Dumaine Investments Weekly Market Update – June 14, 2023

• From a technical perspective, the S&P 500 entered bull market territory last week after gaining 20% from its October 2022 low. The rally has been driven in large part by an AI tech boom, positive economic data, and a consensus view that the Fed would pause its rate hikes in June. Despite these gains, many analysts remain skeptical about the market’s ability to sustain a rally in the face of weakening productivity and lackluster corporate profits. Michael Wilson from Morgan Stanley warns that the current market looks very similar to the bear market of the 1940s, when stocks rallied 24% before hitting a new low.
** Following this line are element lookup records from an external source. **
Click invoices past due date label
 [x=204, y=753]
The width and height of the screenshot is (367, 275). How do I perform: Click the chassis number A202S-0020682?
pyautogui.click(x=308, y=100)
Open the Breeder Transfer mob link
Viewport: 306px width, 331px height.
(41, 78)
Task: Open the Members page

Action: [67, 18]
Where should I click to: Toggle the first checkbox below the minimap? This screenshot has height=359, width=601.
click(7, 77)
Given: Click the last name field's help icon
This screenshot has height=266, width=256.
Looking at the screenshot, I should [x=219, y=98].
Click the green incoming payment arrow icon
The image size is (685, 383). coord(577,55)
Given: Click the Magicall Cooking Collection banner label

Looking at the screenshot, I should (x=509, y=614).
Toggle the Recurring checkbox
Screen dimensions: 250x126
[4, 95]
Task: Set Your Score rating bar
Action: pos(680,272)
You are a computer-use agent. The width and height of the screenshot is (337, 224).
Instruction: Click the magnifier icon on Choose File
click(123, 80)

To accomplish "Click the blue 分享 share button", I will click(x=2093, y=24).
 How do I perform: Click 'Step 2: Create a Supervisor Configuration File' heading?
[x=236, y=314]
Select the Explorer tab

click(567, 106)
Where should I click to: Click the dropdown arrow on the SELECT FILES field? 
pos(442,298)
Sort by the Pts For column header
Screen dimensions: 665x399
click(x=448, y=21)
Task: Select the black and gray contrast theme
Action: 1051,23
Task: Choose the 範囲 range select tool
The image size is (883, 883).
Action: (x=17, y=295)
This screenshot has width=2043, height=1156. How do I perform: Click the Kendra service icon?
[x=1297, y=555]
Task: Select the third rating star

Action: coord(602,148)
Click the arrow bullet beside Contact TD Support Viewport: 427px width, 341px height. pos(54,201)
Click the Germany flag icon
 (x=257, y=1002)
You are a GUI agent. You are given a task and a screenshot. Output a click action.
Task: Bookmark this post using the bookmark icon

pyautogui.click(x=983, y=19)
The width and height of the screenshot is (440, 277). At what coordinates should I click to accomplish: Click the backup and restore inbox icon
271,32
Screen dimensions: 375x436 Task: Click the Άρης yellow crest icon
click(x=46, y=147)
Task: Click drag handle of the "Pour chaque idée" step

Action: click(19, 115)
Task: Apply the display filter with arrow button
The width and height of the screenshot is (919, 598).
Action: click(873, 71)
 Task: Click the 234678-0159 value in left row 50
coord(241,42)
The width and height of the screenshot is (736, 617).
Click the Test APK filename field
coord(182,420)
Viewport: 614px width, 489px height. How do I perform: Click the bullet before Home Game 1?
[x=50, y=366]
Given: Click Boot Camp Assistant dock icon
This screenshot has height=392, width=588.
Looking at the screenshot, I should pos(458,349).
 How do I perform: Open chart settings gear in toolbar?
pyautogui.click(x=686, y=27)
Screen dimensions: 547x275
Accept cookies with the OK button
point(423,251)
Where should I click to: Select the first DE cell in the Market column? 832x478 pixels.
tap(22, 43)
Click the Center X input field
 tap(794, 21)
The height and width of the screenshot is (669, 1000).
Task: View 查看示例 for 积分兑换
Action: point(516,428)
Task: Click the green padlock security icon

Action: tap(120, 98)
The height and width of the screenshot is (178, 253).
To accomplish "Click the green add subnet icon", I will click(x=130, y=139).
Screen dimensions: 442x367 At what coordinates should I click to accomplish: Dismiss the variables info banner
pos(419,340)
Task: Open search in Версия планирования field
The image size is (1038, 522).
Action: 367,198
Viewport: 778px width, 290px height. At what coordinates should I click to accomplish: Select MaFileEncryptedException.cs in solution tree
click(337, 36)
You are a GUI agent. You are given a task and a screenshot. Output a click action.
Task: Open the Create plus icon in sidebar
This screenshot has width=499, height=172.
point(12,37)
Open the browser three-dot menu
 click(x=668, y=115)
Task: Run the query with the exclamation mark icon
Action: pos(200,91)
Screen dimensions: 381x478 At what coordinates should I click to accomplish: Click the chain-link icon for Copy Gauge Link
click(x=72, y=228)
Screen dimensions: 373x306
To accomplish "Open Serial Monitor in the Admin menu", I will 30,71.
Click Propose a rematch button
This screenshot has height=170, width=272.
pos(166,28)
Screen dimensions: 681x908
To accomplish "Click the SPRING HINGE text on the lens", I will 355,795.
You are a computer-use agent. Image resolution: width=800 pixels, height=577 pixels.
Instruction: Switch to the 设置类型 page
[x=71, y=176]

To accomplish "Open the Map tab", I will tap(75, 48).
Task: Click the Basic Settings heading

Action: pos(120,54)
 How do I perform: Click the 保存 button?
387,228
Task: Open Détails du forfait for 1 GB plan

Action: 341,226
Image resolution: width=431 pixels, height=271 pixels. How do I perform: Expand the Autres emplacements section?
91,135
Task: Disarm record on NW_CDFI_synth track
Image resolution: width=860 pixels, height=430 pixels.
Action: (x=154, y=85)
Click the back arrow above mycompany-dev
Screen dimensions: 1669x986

• On Wednesday, the Fed opted to pause their hiking cycle for the first time in 15 months. The decision came in the wake of consumer inflation data that were broadly in line with expectations, and producer price index data that were below forecasts. Chair Powell indicated that he feels additional time is needed to evaluate the full impact of past hikes on the economy, as well as recent banking turmoil. Clearly, with core inflation still well above 5%, the Fed is keeping its options open, and indicated that it will likely hike rates at least once more this year before pausing for an extended period.

• We feel it is important to restate our belief that once the Fed ends the current tightening cycle, it is extremely unlikely that interest rate cuts will come anytime soon. Given that the Fed remains committed to its 2% inflation target—as consistently communicated by Powell and other Fed officials—and core inflation is coming down from such a high level, it may be several quarters, if not longer, before the Fed’s extended pause shifts into an active easing cycle of rate reductions.



DISCLAIMER: The information provided in this blog post is for informational purposes only and should not be construed as financial advice. Investment decisions should be based on individual financial goals, risk tolerance, and consultation with a qualified financial professional.